* [Requirements]
a – Decide whether each statement agrees with the Brightoil announcement: (i) the company was incorporated in Bermuda; (ii) the company's stock code is 933; (iii) the announcement is made under Rule 13.25(1)(a). Answer yes or no for each and quote the words from the announcement that settle it.
b – Extend the Brightoil winding-up petition announcement, picking up right after its last sentence.

* [Page]

···

BRIGHTOIL PETROLEUM (HOLDINGS) LIMITED

光滙石油(控股)有限公司*

(Incorporated in Bermuda with limited liability)

(Stock Code: 933)

ANNOUNCEMENT IN RELATION TO

WINDING-UP PETITION

This announcement is made by Brightoil Petroleum (Holdings) Limited (the "Company") pursuant to Rule 13.09(2)(a) and Rule 13.25(1)(b) of the Rules Governing the Listing of Securities on The Stock Exchange of Hong Kong Limited and the Inside Information Provisions under Part XIVA of the Securities and Futures Ordinance (Chapter 571 of the Laws of Hong Kong).

···

(Records excerpted from a collection)
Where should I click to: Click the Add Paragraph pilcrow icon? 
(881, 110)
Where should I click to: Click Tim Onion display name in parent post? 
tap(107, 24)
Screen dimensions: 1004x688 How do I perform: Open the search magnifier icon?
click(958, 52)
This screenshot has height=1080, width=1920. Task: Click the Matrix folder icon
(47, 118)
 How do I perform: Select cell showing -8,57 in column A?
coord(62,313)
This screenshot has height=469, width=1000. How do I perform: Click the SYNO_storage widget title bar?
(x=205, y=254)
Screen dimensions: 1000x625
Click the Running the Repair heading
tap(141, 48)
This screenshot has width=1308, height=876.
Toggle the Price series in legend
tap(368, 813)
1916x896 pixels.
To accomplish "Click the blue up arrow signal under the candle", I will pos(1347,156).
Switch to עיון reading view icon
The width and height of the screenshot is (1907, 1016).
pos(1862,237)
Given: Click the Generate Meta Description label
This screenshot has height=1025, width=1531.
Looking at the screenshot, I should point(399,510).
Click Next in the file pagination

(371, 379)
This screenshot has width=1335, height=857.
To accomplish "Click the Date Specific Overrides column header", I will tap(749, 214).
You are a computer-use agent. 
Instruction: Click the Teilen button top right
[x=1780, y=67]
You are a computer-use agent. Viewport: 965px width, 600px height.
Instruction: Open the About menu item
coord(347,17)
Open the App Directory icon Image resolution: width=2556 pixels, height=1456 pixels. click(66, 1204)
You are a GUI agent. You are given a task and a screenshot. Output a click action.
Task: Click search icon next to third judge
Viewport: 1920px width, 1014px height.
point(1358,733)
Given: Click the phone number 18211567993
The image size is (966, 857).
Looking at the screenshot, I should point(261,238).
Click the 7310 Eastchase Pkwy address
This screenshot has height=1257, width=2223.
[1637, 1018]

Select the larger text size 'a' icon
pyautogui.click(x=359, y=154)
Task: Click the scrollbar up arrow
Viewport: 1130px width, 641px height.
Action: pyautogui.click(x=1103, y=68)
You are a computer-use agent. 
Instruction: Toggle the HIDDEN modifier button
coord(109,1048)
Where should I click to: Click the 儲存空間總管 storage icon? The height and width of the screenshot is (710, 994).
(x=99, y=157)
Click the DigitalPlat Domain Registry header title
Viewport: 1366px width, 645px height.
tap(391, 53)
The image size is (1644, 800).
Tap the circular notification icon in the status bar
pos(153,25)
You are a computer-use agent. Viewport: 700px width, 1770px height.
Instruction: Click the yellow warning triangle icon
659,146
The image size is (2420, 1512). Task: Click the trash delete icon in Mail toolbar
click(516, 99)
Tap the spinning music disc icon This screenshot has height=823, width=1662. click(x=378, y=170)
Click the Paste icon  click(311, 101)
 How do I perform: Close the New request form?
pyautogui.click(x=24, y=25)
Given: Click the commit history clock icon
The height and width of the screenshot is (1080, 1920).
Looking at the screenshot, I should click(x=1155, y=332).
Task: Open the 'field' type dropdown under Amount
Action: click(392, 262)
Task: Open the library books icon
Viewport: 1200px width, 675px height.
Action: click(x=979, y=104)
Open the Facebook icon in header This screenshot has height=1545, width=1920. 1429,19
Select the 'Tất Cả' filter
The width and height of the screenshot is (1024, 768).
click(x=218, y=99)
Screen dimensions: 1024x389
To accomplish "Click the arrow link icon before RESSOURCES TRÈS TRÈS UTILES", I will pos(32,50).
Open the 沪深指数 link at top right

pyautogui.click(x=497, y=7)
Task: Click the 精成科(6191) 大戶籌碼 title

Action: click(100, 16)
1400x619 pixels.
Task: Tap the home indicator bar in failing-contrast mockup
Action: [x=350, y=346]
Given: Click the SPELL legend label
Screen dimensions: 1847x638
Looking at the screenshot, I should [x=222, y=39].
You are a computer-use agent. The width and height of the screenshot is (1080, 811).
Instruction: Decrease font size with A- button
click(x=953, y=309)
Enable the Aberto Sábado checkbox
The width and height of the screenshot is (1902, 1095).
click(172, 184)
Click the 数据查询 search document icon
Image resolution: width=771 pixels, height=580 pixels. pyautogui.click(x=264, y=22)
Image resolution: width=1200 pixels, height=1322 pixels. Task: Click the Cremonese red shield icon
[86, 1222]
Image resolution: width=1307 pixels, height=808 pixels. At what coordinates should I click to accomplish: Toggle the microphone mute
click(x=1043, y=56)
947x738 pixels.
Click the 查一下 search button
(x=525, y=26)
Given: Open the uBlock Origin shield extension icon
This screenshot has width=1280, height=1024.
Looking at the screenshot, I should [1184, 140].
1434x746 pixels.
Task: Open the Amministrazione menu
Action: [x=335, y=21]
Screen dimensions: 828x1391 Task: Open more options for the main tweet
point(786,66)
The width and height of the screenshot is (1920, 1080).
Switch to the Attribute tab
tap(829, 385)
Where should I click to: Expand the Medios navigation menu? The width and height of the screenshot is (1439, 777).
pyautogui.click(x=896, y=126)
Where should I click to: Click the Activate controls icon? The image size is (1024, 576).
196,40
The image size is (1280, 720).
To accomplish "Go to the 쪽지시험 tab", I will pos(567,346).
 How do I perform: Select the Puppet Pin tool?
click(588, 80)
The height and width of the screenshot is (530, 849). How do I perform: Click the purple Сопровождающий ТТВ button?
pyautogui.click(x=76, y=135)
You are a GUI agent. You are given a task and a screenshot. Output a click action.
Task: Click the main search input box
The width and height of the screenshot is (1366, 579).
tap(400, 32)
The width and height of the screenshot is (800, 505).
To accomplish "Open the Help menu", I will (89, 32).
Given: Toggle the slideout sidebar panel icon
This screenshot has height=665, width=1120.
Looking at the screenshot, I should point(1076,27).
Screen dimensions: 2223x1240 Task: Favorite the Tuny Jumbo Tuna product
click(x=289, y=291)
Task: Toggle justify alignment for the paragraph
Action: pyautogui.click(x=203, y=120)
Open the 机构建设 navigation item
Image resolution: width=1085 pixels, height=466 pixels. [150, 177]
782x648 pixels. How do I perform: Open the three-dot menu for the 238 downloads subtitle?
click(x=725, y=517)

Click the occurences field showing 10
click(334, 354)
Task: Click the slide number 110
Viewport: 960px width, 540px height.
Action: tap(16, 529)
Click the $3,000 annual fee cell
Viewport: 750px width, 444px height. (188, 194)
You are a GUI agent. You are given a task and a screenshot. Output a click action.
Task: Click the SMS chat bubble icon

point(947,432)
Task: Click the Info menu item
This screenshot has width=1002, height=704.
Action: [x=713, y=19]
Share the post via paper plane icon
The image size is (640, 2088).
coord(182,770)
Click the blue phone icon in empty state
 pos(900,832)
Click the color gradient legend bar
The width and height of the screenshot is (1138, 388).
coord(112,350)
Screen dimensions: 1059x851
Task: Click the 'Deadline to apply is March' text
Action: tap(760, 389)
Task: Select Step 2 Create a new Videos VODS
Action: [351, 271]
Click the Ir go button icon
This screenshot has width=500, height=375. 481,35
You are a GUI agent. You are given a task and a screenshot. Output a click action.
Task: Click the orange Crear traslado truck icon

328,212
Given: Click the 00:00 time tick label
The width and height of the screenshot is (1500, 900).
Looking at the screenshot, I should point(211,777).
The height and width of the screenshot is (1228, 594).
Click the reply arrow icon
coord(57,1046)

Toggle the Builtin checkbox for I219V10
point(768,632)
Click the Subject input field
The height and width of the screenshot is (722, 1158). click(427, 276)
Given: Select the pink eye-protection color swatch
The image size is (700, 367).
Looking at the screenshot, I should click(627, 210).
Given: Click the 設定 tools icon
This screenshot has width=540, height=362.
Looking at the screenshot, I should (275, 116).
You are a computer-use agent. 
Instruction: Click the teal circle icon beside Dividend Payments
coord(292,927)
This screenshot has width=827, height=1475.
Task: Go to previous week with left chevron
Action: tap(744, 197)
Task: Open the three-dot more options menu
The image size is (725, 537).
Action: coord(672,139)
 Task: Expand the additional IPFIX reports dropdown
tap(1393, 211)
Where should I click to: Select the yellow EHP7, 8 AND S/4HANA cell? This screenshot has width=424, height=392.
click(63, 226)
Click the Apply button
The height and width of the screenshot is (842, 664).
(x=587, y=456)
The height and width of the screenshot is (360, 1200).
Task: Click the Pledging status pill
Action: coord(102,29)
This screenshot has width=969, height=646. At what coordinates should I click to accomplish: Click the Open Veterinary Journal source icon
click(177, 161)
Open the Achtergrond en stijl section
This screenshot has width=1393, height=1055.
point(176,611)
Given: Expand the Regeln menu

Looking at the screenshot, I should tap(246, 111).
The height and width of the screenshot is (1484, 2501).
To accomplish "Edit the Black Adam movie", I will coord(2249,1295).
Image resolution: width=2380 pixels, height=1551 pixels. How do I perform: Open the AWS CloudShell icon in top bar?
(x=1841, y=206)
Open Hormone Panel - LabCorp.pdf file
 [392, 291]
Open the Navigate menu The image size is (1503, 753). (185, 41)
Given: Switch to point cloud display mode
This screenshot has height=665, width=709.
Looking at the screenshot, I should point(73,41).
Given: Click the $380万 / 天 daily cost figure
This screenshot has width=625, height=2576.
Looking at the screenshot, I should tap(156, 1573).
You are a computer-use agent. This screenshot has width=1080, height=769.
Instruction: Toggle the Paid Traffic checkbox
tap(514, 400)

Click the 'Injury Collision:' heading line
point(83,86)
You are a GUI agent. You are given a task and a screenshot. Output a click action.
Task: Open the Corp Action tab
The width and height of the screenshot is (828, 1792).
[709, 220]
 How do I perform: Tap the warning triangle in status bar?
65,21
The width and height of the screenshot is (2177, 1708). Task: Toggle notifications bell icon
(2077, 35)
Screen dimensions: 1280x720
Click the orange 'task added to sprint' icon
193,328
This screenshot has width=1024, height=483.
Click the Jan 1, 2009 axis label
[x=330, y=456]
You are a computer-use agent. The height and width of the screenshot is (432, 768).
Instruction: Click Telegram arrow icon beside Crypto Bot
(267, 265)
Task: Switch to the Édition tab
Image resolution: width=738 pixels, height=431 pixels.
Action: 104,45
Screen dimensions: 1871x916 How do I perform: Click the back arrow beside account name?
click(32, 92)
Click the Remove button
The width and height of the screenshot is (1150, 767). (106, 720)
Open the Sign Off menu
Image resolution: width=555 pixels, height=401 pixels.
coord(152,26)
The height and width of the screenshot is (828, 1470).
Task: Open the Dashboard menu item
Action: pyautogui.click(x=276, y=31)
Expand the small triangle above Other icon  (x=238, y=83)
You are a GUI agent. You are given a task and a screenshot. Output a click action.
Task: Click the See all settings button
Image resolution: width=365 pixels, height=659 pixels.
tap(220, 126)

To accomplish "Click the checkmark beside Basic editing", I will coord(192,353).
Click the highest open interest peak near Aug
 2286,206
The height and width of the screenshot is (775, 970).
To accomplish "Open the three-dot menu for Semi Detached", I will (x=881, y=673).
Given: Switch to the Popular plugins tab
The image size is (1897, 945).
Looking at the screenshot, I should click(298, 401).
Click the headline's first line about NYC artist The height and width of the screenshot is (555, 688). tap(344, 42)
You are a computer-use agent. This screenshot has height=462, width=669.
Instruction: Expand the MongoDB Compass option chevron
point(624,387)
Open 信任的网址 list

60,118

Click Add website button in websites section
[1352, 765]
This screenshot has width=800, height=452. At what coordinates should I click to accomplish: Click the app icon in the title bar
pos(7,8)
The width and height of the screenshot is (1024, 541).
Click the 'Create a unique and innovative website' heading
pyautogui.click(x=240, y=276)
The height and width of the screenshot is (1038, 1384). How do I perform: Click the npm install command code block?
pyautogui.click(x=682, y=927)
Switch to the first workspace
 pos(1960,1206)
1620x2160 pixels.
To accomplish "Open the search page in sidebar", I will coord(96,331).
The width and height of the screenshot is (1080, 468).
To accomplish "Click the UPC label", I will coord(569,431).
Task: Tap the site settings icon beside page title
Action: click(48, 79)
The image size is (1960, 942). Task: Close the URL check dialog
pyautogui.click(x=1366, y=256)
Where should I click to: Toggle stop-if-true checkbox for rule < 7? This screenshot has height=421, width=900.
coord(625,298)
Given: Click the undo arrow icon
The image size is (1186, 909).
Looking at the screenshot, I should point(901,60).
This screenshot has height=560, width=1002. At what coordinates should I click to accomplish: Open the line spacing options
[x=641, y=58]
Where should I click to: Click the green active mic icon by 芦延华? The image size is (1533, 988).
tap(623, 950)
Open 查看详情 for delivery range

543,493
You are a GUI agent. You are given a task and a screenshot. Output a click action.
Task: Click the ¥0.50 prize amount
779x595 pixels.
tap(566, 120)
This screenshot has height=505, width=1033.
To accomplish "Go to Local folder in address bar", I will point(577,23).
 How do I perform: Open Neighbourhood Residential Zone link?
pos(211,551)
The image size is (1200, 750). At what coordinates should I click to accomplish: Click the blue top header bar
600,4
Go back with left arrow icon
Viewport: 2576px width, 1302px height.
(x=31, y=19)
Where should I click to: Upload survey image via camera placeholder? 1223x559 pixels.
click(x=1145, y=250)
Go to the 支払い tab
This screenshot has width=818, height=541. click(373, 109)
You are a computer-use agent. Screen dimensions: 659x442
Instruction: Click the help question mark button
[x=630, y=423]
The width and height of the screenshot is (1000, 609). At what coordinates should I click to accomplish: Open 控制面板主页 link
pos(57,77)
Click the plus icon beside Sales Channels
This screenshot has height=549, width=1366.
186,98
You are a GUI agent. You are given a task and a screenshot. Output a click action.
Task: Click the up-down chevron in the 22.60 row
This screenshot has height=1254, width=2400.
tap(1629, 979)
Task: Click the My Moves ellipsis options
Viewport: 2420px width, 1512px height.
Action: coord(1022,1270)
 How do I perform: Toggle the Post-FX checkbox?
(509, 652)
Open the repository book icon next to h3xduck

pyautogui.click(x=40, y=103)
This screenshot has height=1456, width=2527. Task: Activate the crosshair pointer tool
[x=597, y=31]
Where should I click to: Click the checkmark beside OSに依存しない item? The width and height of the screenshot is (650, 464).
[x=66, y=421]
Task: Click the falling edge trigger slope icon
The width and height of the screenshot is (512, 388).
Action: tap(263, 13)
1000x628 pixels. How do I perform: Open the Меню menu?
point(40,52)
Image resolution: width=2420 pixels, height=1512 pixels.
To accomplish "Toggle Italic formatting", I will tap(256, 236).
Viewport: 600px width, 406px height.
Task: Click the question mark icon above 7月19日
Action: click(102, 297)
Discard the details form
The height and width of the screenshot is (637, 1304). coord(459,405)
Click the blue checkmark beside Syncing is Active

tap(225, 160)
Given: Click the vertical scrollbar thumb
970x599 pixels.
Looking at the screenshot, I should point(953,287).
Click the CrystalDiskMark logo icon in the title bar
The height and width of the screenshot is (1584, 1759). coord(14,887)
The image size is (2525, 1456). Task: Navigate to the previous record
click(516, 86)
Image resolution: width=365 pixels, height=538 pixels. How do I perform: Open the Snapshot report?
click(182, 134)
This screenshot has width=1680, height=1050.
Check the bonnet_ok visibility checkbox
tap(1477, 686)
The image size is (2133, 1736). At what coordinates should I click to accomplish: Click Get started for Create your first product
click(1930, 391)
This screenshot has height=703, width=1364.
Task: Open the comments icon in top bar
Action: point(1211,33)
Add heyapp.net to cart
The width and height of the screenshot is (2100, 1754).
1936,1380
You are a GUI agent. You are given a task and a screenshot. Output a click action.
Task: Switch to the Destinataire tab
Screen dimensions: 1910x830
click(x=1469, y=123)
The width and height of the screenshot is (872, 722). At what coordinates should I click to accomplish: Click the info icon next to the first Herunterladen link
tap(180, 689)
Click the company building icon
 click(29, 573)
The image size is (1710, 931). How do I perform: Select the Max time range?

···

* [Task answers]
a –
(i) Yes: "Incorporated in Bermuda with limited liability"
(ii) Yes: "(Stock Code: 933)"
(iii) No: "Rule 13.09(2)(a) and Rule 13.25(1)(b)"

b –
WINDING UP PETITION IN HONG KONG

Reference is made to the announcement of 13 August 2020. On 29 July 2020, a winding-up petition (the "Petition") was filed by a creditor (the "Petitioner") with the Court of First Instance of the High Court of the Hong Kong Special Administrative Region (the "High Court of Hong Kong") for the winding up of the Company under the provisions of the Companies (Winding Up and Miscellaneous Provision) Ordinance (Chapter 32 of the Laws of Hong Kong) (the "Companies (WUMP) Ordinance") in relation to an alleged unpaid amount in the sum of US$268,095.42 (comprising of the principal sum of US$259,356 and default interest of US$8,739.42), pursuant to a deed of guarantee allegedly signed by the Company.

The Company is in the course of seeking legal advice in relation to the Petition. Given the amount involved, the Company is confident that the claim could be resolved and the Petition be withdrawn shortly. Further announcement(s) will be made by the Company as and when appropriate.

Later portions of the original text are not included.